WHAT YOU HAVE TO DO -> Would you go through the records below and copy each line with the string "will"?

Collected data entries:

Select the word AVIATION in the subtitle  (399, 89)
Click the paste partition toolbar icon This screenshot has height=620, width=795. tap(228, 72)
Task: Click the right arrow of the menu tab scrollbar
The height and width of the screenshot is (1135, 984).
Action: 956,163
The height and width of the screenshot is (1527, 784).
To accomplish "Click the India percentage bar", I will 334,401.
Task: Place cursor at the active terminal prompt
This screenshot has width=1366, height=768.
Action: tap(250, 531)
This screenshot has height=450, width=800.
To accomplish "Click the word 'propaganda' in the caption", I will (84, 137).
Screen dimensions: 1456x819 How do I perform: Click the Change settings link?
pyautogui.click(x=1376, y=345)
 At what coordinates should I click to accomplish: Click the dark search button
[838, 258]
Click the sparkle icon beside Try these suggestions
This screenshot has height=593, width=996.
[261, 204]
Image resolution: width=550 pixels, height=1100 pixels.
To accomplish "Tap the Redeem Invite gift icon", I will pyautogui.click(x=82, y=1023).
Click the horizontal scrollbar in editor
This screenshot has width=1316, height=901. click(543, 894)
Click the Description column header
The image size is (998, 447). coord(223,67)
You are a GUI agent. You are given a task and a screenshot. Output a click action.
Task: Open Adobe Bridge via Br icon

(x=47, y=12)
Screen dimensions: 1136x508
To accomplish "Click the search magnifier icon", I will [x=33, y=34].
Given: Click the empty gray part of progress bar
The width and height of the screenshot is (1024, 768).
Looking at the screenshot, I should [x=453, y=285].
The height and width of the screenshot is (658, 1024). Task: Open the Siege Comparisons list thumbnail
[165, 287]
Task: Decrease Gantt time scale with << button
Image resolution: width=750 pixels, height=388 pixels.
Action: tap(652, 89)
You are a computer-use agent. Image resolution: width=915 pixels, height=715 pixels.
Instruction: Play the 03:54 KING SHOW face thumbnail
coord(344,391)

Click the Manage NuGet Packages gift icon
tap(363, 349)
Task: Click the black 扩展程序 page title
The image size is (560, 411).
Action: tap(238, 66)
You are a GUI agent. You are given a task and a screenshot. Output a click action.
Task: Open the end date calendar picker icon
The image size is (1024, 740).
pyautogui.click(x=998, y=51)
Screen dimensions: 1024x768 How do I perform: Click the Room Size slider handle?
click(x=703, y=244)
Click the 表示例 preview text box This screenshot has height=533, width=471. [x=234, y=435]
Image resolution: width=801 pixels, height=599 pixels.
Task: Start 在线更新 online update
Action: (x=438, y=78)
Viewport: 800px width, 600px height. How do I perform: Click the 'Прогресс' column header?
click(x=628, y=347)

WRITTEN SOLUTION ->
To accomplish "Click the India percentage bar", I will 334,401.
To accomplish "Click the word 'propaganda' in the caption", I will (84, 137).
To accomplish "Tap the Redeem Invite gift icon", I will pyautogui.click(x=82, y=1023).
To accomplish "Click the search magnifier icon", I will [x=33, y=34].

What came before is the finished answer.